(EXERCISE OBJECTIVE) What is the number of lines in the data that hold the string "grid"? Reply with that number only.

[Stored data entries]
= = = = = = =
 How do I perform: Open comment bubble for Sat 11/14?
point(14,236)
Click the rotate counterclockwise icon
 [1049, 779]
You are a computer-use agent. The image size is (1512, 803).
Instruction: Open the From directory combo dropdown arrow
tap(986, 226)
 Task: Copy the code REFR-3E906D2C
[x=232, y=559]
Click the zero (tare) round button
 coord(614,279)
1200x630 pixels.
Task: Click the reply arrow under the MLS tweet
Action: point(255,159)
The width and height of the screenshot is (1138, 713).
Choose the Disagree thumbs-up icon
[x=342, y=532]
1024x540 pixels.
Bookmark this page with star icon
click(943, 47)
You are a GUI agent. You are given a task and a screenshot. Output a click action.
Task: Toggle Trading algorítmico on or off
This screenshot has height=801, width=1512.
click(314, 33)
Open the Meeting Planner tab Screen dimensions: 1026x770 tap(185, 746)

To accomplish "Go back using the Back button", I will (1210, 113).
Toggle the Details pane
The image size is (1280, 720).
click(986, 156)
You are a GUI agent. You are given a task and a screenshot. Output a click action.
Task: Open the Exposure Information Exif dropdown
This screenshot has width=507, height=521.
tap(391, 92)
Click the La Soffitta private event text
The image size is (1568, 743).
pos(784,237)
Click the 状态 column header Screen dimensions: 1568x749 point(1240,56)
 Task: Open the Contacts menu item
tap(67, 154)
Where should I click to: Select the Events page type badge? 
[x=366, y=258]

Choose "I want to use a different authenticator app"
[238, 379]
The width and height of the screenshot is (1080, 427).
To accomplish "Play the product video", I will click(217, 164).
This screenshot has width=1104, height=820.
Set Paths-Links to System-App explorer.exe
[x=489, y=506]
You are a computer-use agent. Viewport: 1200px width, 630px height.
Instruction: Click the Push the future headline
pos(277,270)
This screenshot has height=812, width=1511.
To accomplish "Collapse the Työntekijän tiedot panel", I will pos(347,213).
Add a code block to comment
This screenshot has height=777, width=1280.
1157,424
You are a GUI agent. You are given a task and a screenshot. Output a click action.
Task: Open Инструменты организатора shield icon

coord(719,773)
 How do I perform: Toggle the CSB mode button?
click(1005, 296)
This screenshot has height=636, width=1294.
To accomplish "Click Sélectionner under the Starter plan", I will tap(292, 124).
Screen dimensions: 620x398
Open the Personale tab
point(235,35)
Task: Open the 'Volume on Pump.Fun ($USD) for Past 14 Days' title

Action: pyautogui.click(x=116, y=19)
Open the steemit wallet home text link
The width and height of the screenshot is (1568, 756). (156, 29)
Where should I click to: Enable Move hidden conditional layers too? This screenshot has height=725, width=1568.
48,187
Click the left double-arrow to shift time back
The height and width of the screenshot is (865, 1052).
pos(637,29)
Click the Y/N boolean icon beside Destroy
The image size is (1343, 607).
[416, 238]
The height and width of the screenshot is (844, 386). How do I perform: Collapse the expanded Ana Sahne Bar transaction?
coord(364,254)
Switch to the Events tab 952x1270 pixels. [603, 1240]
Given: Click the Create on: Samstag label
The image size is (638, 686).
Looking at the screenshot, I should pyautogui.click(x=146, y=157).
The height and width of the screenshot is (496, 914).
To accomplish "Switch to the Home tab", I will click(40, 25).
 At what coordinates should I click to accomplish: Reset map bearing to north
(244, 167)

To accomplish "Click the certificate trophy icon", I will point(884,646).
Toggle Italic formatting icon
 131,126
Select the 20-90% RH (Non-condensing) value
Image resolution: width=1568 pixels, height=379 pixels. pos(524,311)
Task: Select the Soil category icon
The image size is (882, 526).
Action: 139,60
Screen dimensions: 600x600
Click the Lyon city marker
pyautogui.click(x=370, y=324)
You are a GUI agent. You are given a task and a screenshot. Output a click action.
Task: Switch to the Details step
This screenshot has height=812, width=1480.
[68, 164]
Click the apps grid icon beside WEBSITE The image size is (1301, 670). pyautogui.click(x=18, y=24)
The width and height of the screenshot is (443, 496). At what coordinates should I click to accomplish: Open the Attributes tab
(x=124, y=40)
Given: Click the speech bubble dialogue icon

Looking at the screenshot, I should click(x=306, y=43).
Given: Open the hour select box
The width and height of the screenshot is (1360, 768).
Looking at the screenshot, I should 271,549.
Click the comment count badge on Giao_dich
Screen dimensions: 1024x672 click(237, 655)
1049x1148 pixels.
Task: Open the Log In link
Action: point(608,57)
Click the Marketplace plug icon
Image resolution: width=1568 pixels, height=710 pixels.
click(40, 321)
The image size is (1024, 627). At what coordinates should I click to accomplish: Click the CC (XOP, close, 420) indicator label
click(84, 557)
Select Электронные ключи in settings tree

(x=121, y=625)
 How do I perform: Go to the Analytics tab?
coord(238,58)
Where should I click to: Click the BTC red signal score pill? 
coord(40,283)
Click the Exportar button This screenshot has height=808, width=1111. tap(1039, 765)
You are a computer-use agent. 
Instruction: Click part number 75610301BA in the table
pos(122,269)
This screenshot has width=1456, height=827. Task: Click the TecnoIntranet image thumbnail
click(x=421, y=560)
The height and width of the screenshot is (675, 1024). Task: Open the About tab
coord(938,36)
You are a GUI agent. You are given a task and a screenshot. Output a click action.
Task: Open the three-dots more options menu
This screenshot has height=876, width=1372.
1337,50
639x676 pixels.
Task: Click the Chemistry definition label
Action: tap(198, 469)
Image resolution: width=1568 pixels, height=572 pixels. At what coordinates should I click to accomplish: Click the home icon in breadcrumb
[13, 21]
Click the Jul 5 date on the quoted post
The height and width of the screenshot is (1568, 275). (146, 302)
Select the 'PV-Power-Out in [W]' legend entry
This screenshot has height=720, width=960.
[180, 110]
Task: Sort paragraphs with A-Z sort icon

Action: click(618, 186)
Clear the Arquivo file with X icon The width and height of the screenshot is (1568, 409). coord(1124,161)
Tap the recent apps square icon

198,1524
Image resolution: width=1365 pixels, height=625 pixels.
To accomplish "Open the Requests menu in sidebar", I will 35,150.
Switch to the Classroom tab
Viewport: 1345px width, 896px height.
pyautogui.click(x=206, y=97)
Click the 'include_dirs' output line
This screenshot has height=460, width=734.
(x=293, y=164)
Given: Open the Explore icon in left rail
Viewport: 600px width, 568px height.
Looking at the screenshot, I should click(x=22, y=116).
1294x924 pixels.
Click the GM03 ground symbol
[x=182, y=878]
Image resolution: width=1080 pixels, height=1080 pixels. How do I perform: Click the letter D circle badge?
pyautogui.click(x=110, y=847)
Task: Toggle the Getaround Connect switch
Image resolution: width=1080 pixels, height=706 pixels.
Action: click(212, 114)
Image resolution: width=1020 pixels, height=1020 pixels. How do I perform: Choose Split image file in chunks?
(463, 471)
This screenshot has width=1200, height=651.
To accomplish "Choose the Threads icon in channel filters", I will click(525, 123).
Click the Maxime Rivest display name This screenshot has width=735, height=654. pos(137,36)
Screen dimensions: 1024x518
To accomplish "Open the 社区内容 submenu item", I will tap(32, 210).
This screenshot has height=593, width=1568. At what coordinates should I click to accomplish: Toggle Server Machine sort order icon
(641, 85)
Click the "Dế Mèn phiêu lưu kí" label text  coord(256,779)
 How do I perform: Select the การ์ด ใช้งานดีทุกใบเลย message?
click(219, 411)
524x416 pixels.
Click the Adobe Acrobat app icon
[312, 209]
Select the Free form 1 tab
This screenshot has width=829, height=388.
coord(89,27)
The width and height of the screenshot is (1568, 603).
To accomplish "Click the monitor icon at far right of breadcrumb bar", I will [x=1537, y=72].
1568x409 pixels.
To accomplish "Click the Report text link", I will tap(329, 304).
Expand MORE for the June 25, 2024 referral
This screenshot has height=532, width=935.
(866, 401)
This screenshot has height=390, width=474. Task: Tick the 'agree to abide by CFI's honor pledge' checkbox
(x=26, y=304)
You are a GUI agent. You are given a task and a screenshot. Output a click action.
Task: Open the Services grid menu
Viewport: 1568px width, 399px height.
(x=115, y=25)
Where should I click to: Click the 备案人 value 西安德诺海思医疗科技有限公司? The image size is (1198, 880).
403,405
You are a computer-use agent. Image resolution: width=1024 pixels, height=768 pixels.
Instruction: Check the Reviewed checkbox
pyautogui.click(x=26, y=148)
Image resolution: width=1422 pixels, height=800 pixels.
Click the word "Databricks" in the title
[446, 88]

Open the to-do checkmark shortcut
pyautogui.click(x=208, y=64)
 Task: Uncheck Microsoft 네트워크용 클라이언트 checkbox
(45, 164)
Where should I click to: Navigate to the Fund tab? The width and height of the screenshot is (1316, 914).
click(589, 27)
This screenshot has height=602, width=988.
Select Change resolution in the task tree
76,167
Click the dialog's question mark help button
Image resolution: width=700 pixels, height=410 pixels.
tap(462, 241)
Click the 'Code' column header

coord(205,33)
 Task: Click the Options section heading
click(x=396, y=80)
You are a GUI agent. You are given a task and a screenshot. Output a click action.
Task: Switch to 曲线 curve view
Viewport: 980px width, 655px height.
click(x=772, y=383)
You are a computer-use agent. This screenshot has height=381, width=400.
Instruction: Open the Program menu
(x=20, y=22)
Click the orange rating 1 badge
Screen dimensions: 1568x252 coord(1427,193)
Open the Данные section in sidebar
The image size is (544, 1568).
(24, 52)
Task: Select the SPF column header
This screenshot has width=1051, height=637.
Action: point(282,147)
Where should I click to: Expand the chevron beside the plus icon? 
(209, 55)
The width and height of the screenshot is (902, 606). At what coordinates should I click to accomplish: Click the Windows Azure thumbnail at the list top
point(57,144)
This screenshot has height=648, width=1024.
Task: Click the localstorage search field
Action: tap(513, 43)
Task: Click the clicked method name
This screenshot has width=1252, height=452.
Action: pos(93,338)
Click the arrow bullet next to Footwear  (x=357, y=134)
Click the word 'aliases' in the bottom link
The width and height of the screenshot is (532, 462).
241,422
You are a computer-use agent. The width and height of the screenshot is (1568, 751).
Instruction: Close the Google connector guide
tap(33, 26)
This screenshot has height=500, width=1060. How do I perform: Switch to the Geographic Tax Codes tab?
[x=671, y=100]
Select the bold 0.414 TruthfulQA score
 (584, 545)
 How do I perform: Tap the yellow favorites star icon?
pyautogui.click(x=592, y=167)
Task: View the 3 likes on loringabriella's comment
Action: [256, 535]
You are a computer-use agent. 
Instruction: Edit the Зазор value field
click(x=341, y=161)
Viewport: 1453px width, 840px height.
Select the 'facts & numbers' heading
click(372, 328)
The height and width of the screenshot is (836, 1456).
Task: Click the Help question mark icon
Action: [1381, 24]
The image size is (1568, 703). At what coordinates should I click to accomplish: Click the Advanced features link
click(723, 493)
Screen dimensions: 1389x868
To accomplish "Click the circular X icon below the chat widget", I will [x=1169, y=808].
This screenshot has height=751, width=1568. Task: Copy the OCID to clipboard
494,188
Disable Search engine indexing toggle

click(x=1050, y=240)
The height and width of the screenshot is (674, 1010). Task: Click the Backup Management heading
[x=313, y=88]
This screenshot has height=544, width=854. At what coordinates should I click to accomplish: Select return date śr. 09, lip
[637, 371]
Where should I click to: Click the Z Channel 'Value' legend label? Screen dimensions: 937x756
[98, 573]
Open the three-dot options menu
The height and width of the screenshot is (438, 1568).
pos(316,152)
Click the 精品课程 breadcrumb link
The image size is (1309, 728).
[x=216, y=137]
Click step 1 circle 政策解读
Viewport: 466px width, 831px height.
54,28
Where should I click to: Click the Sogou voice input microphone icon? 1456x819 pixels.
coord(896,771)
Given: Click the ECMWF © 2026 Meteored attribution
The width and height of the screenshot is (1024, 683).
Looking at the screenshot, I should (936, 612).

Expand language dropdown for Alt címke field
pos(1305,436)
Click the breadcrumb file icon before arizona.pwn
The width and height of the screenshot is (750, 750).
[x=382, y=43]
= = = = = = =
(RESULT OF THE EXERCISE) 2